→ **ARTICLE**
# hay preservitive



## dasiders63 (Jul 7, 2013)

new to the forum nice to be here, what hay preservative to you guys recommend for alfalfa. I live in Indiana and looking for a place to buy as well. need something that works. and not to hard on the baler. thanks guys.


----------



## b2jrg (Jun 4, 2008)

Harvest Tec Automatic System. Acid from Nutritional Blending in Indiana.


----------



## hay wilson in TX (Jan 28, 2009)

You have a number of choices that work. Harvest Tec is the Commercial system for liquid preservative.

You can fabricate your own from parts and pieces if you have the desire.

Harvest Tec changes the dose of acid or Buffered Acid using changing pump pressures.

I fabricated a system that was set to work on 22% moisture hay at 18 strokes per bale. For 24% moisture at 22 strokes per bale. As the approached 18% moisture I would bale at 12 strokes per bale. Drier than that turn the pump off and continue baling.

The acids prevent mold with their fumes. There are also organic dry and wet systems. They put their organic stuff at each and every/most positions that mold would like to attach.

→ **TASKS AND EXERCISES**
1 > Copy the hay preservative thread word for word, from "Harvest Tec Automatic" up to and including "for liquid preservative.".
2 > Pick up the forum thread on hay preservatives where its last post stops, and keep writing it.

→ **DATASET EXCERPT**

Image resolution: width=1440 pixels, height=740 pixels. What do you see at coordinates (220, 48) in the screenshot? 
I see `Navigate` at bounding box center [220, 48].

→ **RESPONSES TO THE EXERCISE**
1 >
Harvest Tec Automatic System. Acid from Nutritional Blending in Indiana.


----------



## hay wilson in TX (Jan 28, 2009)

You have a number of choices that work. Harvest Tec is the Commercial system for liquid preservative.

2 >
They all work within their own limits.

The better they work the more they cost.

When I learned to drop the hay in a wide swath, covering 75% of the ground with hay I quit using a preservative.

If I were making Large & heavy Bales I would still use something.


----------



## hog987 (Apr 5, 2011)

I use a dry product called Gem dust from Gem Silage here in Red Deer Ab. Its not 100% fool proof but it does really help. I would not be with out in making round bales. I sell a lot of hay to horse people and some of them even think its the end of the world if there is one small moldy spot in a bale. Even if the hay is dry you can still hit the odd thick wetter spot and it helps with that.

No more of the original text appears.